Continuing the musicians' season-long celebration of composer Ludwig van Beethoven's 250th birthday, the Quad City Symphony Orchestra and piano soloist Marian Lee will deliver a moving performance of the third Masterworks program Beethoven Symphony No. 3, a tribute to Beethoven's boundary-breaking composition Eroica available for home viewing (and listening) on December 6.

One of the composer's most celebrated works, the Eroica symphony is a large-scale composition that marked the beginning of Beethoven's innovative middle period. Composed mainly between the autumn of 1803 and the spring of 1804, the work broke boundaries in symphonic form, length, harmony, and emotional and cultural content. It is widely considered a landmark in the transition between the Classical and the Romantic eras, and is often considered to be the first of the Romantic symphonies. In the 1966 book The Infinite Variety of Music, conductor and composer Leonard Bernstein said that the first and second movements are "perhaps the greatest two movements in all symphonic music,” while in the 2003 article “Beethoven's Cry of Freedom,” the Marxist critic Gareth Jenkins said that in the Sinfonia Eroica, “Beethoven was doing for music what Napoleon was doing for society – turning tradition upside down" and embodying the "sense of human potential and freedom" that first appeared during the French Revolution. Additionally, in a 2016 BBC Music Magazine survey of 151 international conductors, the Eroica was named the greatest symphony of all time.

Marian Lee

An Assistant Professor of Piano at St. Ambrose University who received her Doctor of Musical Arts at Baltimore's Peabody Conservatory of the Johns Hopkins University, Masterworks soloist Lee made her New York debut at Carnegie Hall's Weill Recital Hall as the 1995 winner of the Artist International Award. She went on to serve as a soloist and chamber performer in Italy, France, Austria, Belgium, Brazil, Poland, Russia, Thailand, and Hong Kong, as well as in major cities throughout the United States. Lee has made numerous appearances at the Kennedy Center in Washington D.C. and performed an exclusive recital in the Hermitage Theater at the Winter Palace in St. Petersburg, Russia, and also played piano in a nationally televised broadcast from Tchaikovsky Hall in Moscow. Additionally, Lee helped develop Moscow Nights, a first-time collaboration between the music and Russian-language departments at the University of Delaware, and served as president of the Delaware Music Teachers Association.
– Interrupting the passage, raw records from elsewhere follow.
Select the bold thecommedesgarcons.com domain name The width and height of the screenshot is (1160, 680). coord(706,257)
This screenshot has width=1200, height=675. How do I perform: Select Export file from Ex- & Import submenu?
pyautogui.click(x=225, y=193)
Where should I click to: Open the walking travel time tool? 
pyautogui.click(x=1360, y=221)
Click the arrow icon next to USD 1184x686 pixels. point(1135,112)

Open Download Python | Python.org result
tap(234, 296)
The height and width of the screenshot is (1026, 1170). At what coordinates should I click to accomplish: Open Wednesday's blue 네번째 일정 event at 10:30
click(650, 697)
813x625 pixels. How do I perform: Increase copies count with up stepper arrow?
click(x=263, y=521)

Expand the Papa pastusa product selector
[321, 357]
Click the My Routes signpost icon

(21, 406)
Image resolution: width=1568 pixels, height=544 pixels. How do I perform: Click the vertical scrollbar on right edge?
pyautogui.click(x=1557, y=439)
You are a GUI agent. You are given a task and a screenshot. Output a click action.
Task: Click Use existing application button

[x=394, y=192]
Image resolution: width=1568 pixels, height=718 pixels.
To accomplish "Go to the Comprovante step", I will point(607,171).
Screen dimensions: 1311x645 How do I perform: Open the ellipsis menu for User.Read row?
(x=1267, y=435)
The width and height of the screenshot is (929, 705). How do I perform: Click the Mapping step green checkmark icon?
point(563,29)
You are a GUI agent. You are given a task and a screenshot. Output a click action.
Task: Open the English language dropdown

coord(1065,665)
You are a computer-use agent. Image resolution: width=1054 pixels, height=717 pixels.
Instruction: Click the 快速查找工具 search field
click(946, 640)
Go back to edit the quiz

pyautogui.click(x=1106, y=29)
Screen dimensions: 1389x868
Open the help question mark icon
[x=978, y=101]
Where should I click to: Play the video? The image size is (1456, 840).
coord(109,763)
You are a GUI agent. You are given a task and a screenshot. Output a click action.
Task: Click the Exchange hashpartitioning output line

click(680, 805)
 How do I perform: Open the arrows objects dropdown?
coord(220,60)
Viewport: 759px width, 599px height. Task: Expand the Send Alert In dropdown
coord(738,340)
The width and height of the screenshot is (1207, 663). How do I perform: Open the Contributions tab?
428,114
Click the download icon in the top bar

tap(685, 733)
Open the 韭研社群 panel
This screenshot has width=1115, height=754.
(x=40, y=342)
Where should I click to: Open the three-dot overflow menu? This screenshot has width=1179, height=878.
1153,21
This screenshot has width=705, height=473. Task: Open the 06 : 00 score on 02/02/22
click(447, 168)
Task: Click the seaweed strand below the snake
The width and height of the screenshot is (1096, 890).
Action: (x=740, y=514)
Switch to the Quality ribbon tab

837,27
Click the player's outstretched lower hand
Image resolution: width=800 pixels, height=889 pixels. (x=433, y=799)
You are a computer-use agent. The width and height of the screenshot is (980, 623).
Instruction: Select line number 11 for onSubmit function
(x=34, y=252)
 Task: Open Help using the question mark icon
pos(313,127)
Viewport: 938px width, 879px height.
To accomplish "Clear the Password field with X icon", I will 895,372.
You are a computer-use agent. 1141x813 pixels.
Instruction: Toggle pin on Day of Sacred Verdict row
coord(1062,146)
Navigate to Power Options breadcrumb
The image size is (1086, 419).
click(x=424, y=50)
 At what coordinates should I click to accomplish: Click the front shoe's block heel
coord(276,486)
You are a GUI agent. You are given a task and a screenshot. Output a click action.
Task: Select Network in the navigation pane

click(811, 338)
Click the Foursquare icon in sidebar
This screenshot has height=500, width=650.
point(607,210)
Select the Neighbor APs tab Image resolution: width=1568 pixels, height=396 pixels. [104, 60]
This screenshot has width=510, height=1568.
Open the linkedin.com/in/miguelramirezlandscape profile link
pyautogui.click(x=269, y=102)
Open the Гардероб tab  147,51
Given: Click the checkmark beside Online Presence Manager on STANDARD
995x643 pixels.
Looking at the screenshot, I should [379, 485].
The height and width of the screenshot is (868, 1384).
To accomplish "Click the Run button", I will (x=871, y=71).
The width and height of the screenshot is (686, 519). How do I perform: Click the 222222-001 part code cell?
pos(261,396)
The Beethoven Symphony No. 3 program begins with Lee joining the QCSO for composer Johann Sebastian Bach's rhythmic and robust Keyboard Concerto No. 5, and concludes with Beethoven's powerful third symphony Eroica, performed in celebration of the composer's 250th birthday. The digital version of the QCSO's latest concert will air on Sunday via the musician's Uscreen Channel, with only one $40 ticket required per household. Digital access will begin at 2 p.m. on December 6, and the concert will be available to stream for 30 days. For more information and virtual tickets, call (563)332-7276 or visit QCSO.org.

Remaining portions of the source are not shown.